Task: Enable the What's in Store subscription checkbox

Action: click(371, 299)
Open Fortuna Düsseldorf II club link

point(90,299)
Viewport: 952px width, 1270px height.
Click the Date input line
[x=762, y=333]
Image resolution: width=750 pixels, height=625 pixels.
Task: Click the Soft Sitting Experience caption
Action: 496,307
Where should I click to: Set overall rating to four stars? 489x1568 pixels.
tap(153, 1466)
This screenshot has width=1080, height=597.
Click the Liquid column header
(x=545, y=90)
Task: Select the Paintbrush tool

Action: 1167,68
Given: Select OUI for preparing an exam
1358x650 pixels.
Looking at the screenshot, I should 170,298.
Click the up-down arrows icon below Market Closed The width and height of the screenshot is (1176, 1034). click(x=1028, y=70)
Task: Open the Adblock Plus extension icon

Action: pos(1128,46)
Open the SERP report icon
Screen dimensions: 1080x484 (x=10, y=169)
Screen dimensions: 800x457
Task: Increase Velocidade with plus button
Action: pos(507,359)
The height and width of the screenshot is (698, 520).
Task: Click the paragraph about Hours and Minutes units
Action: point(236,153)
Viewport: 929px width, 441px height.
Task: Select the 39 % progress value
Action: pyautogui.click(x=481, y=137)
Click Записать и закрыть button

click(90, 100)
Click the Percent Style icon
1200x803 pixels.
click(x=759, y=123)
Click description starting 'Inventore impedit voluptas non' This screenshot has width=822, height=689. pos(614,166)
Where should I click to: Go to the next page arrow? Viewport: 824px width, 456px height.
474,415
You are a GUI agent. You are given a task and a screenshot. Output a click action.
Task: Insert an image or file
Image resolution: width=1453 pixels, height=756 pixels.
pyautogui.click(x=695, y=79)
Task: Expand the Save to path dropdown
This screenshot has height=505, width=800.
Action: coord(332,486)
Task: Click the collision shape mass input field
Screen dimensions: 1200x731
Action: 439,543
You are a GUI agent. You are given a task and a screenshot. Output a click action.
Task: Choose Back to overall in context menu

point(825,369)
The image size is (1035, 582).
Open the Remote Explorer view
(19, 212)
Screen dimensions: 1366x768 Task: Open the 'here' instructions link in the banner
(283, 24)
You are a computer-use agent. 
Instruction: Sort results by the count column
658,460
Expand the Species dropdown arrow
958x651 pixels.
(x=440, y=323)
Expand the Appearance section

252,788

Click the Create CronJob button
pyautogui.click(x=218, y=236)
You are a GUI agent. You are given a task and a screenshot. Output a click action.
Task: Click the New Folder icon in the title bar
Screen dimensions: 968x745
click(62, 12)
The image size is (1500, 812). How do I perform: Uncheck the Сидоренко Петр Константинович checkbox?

============================================================

» **Work item**
The lines from the one holding "Screen dimensions: 968x745" through the end of the listing above are to be written out exactly, both ends included, and no others.

» **Exercise result**
Screen dimensions: 968x745
click(62, 12)
The image size is (1500, 812). How do I perform: Uncheck the Сидоренко Петр Константинович checkbox?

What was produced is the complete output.